Your task: For the data below, report how many lines include the word "agent", and write nothing else.

Stored data
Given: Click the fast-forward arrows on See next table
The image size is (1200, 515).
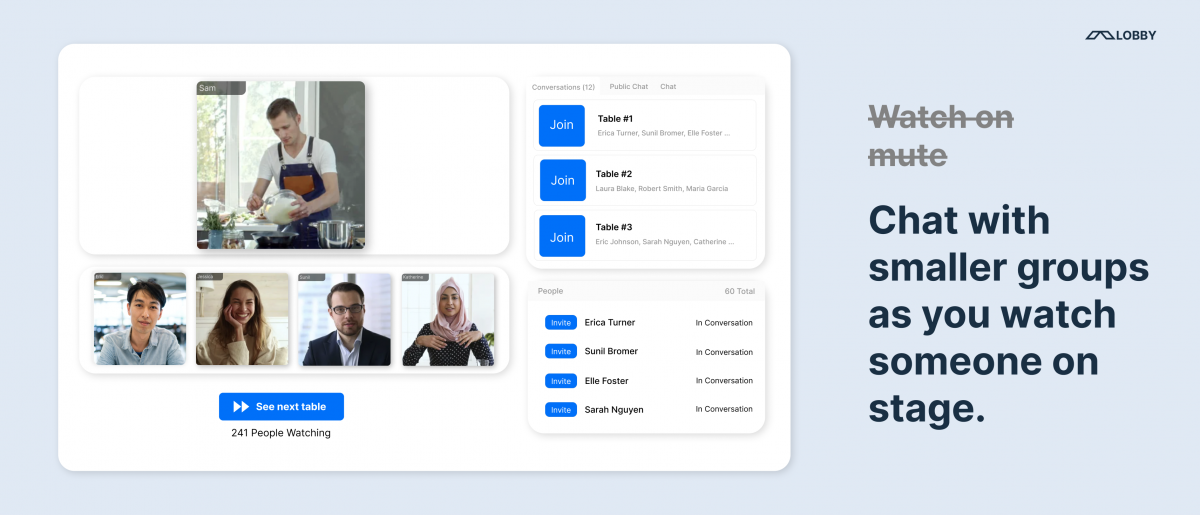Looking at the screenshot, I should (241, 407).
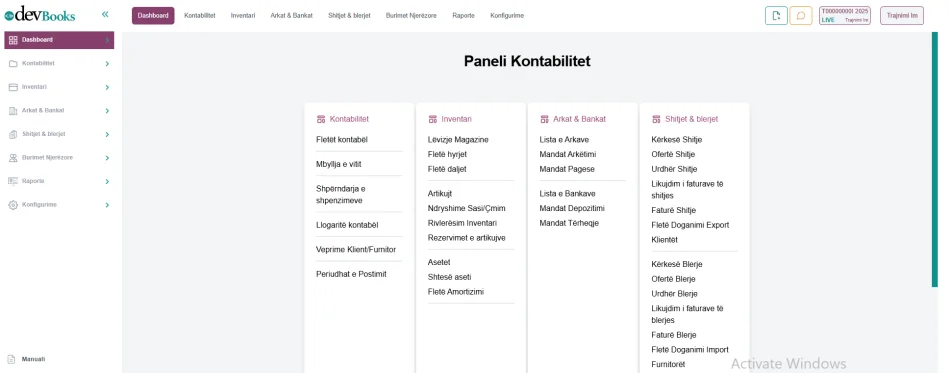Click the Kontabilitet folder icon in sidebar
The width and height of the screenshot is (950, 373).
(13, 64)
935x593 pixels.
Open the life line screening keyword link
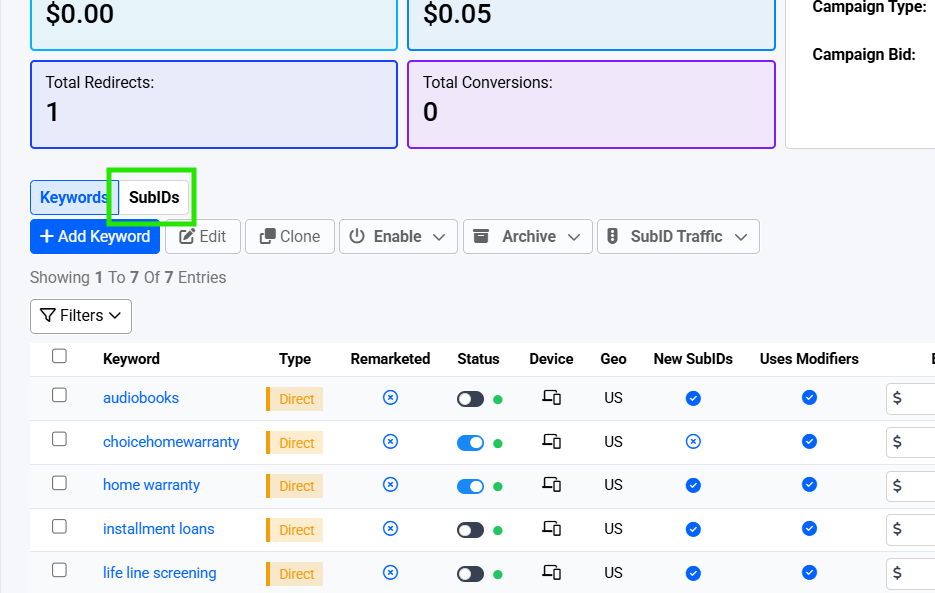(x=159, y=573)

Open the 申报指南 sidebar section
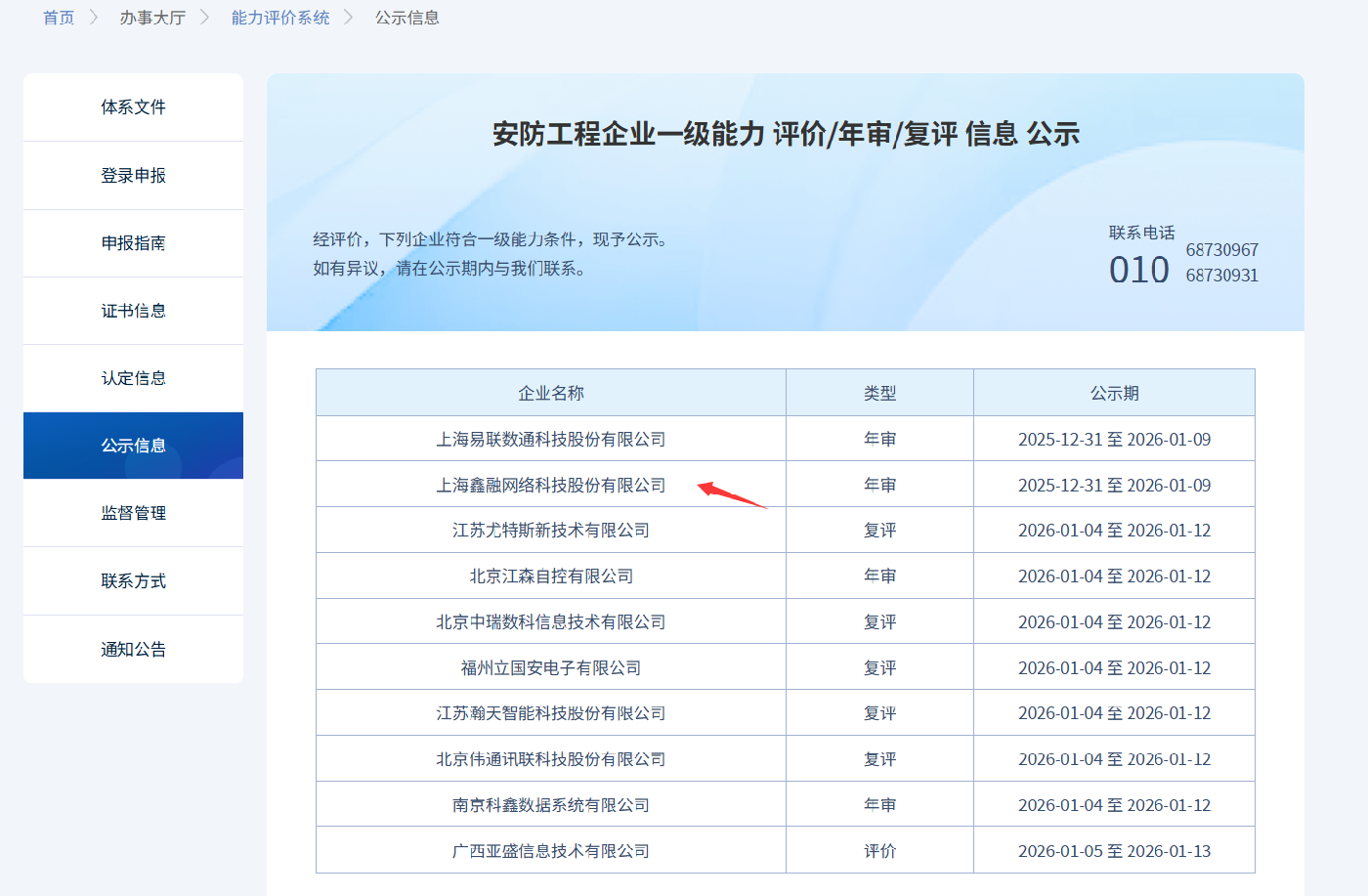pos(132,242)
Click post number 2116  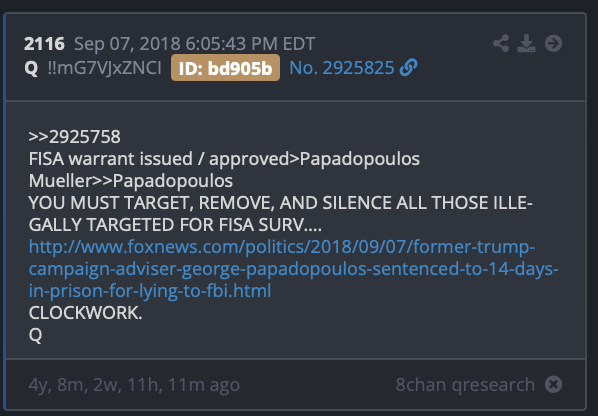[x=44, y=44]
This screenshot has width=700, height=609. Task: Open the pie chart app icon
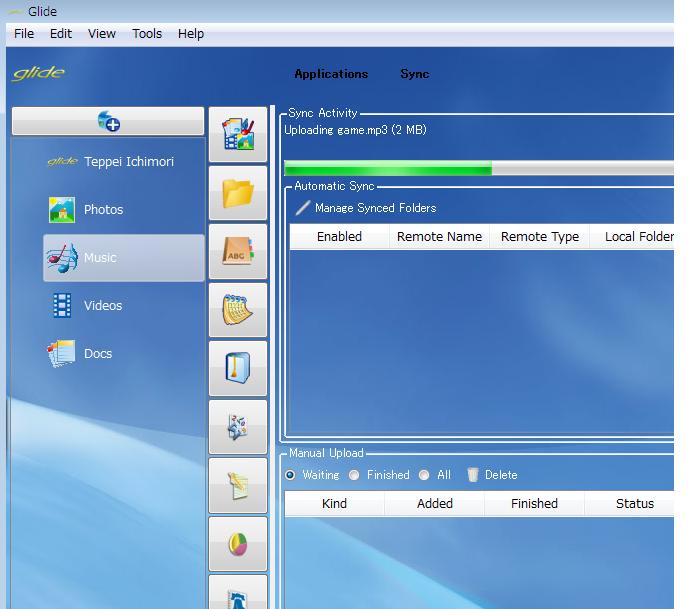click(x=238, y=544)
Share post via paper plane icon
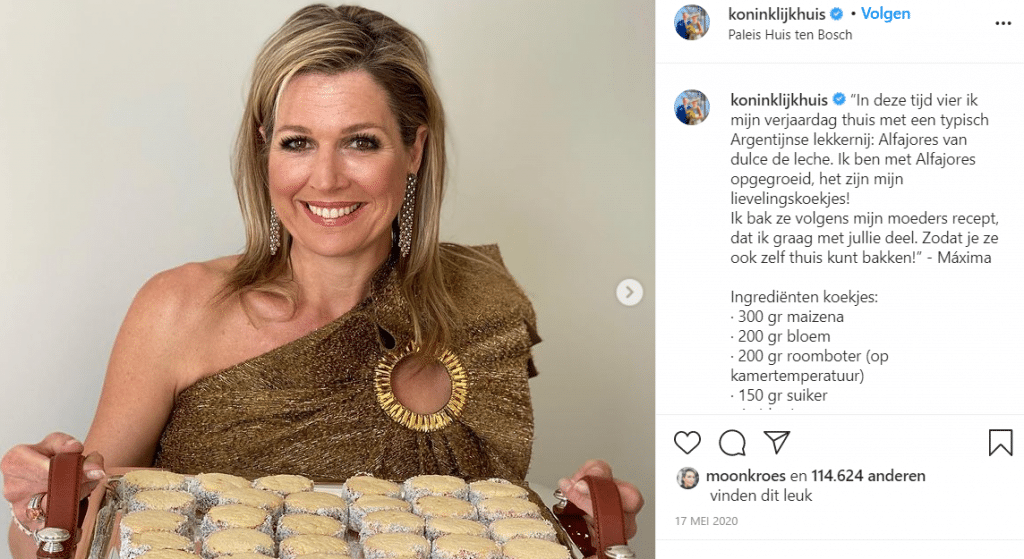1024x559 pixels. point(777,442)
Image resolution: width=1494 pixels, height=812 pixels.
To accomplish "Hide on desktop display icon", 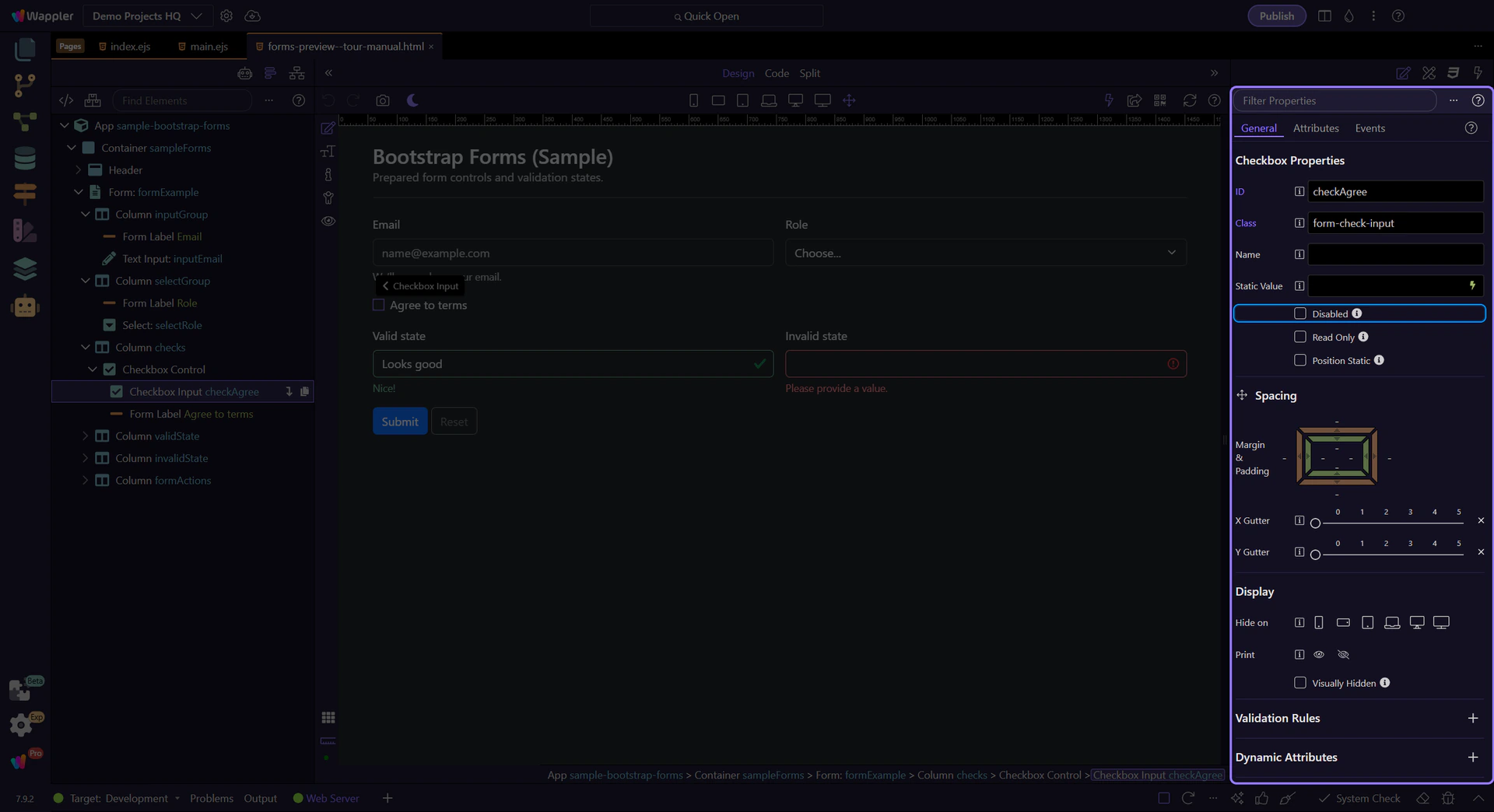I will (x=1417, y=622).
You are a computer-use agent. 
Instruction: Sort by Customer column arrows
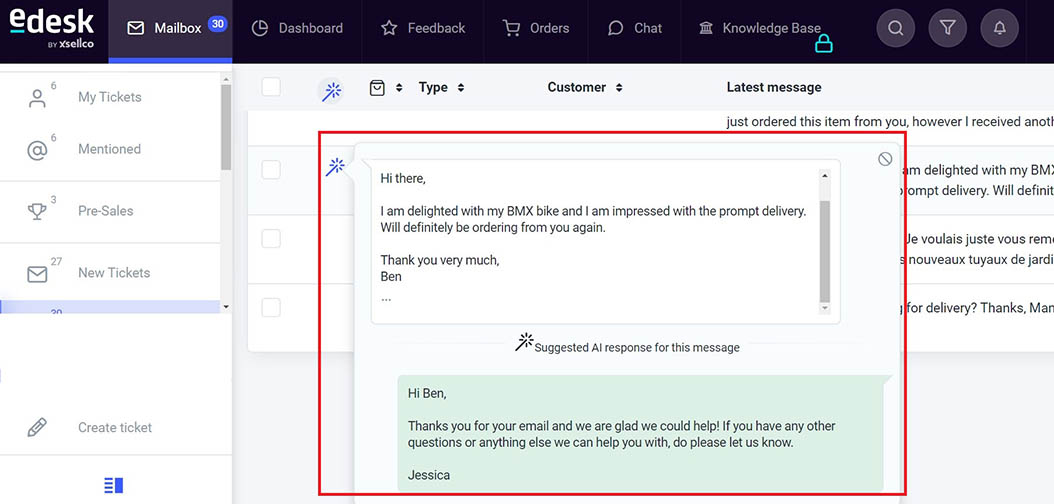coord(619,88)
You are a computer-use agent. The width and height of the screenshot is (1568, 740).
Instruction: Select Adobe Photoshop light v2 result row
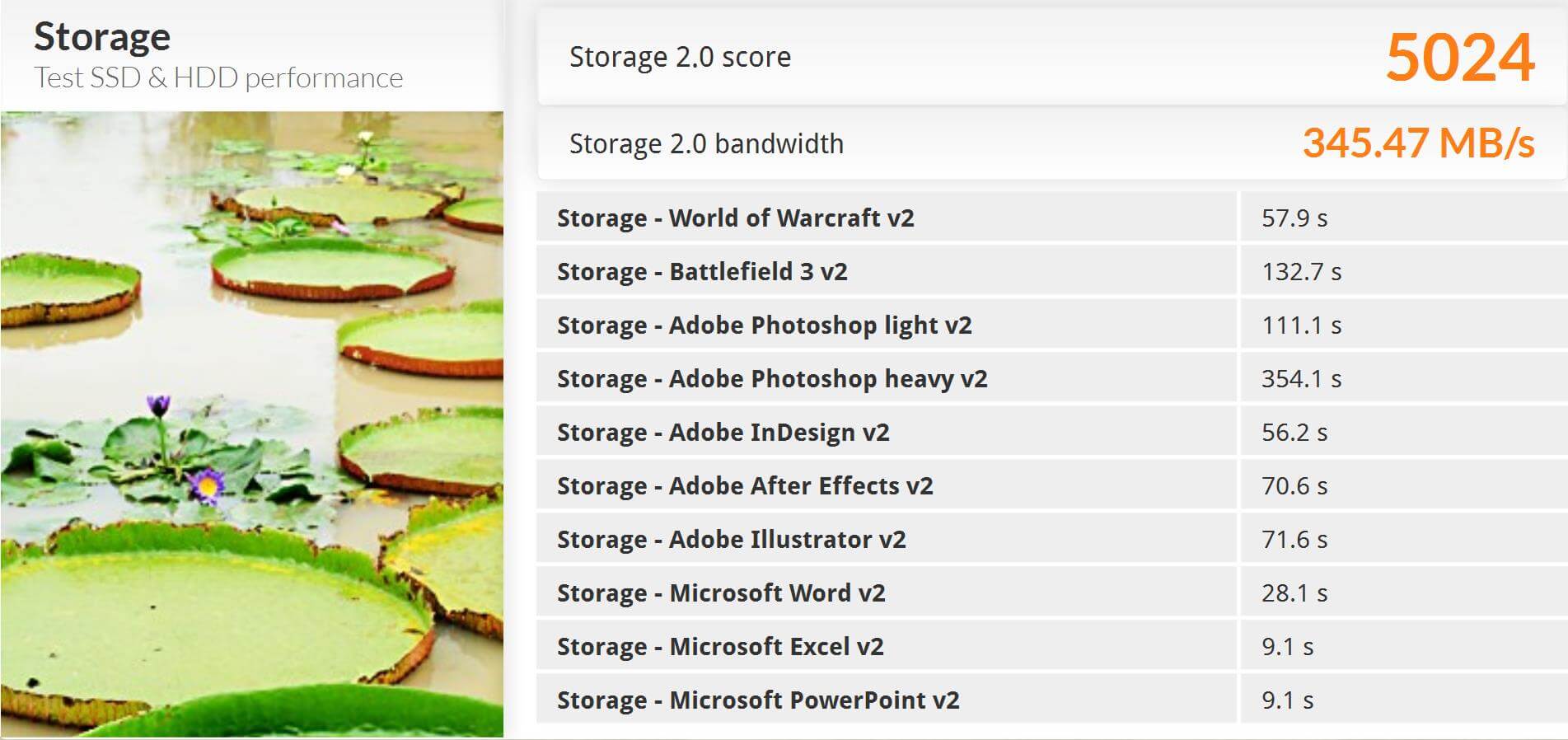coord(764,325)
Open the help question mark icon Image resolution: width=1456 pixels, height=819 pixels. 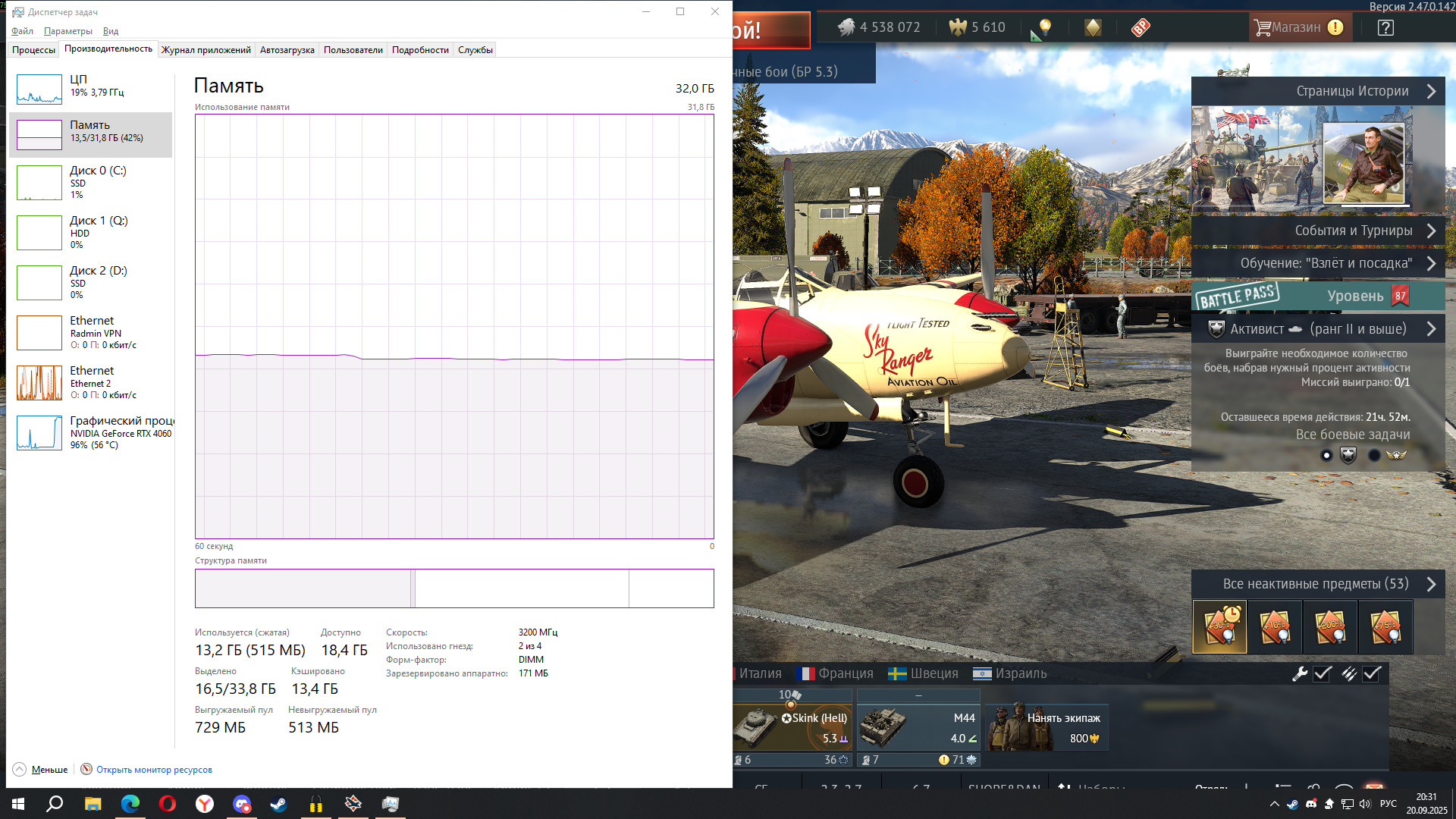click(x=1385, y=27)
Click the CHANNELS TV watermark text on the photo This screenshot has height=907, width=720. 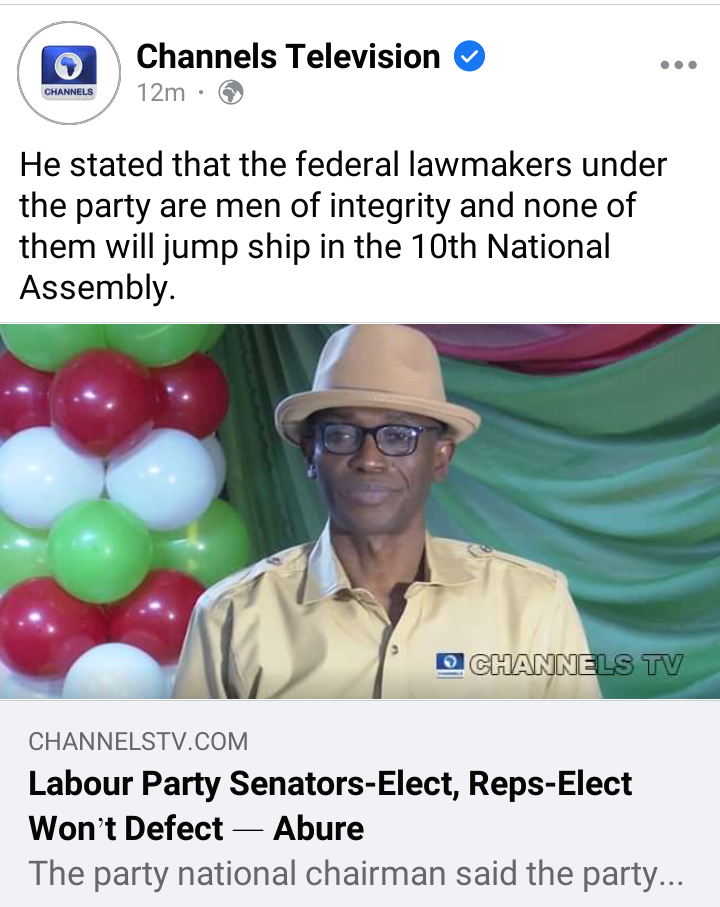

Output below: 2